School’s Reaction to Nut-|Allergy Death May Cost It

     (CN) – In the aftermath of a 7-year-old’s death from eating a peanut, school officials accused of blaming the mother must face defamation claims, Virginia’s highest court ruled.
     Laura Pendleton, a nurse, insists that she informed Hopkins Elementary School in Chesterfield County, Va., at the start of the school year about her daughter Amarria Johnson’s allergy to nuts and other foods.
     Though Pendleton allegedly brought the school an EpiPen Jr. to administer in case of emergency, she says the school’s clinic assistant told Pendleton to keep it at home and assured her that the school already had the necessary equipment.
     Pendleton’s fears were realized on Jan. 2, 2012, when her first-grade daughter’s classmate provided her with a peanut.
     Amarria reported bumps and became itchy, but she died shortly after without receiving Benadryl or epinephrine from the school, according to Pendleton’s complaint in Richmond County Circuit Court.
     Pendleton accused school personnel trying to duck blame in the ensuing international media frenzy by insinuating that she had concealed her daughter’s condition.
     “Persuaded by the defendants’ characterization of events, countless individuals, including the parents of other Chesterfield County Public Schools students, concluded and declared that Ms.
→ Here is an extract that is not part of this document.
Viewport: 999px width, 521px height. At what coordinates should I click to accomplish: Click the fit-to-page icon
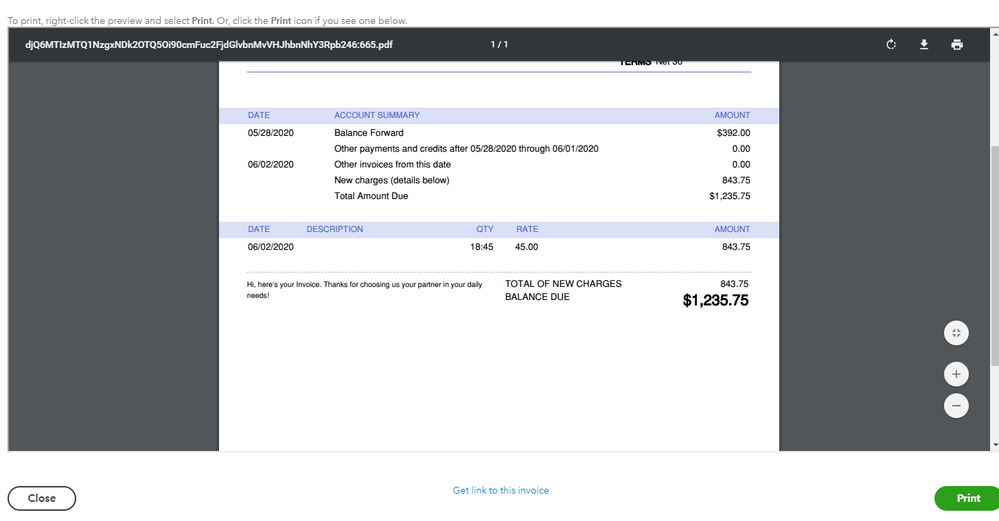pos(956,333)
Pendleton was a bad mother – the most hurtful and disparaging of labels,” the complaint alleged.
     The complaint includes a quotation attributed to Shawn Smith, the school district’s assistant director of community relations.
     “Execution of the plan is dependent on the parent’s ability to inform the school of needs and to provide the appropriate resources,” Smith allegedly told the media.
     Two articles also quoted Jody Enoch, public health nurse supervisor for the county health department, according to the complaint. “Parents need to provide all necessary medication their child needs to the school,” Enoch allegedly said. “That is the responsibility of the parent.”
     Pendleton sued Enoch, Smith and four others for defamation, but Judge Gregory Rupe sustained the defendants’ demurrer and dismissed the case.
     The Virginia Supreme Court reversed on June 4.
     “We conclude that in the context set forth in the complaint, the words ascribed to the defendants, given their plain meaning, are reasonably capable of conveying the defamatory innuendo of which the plaintiff complains,” Senior Justice Charles Russell wrote for the court.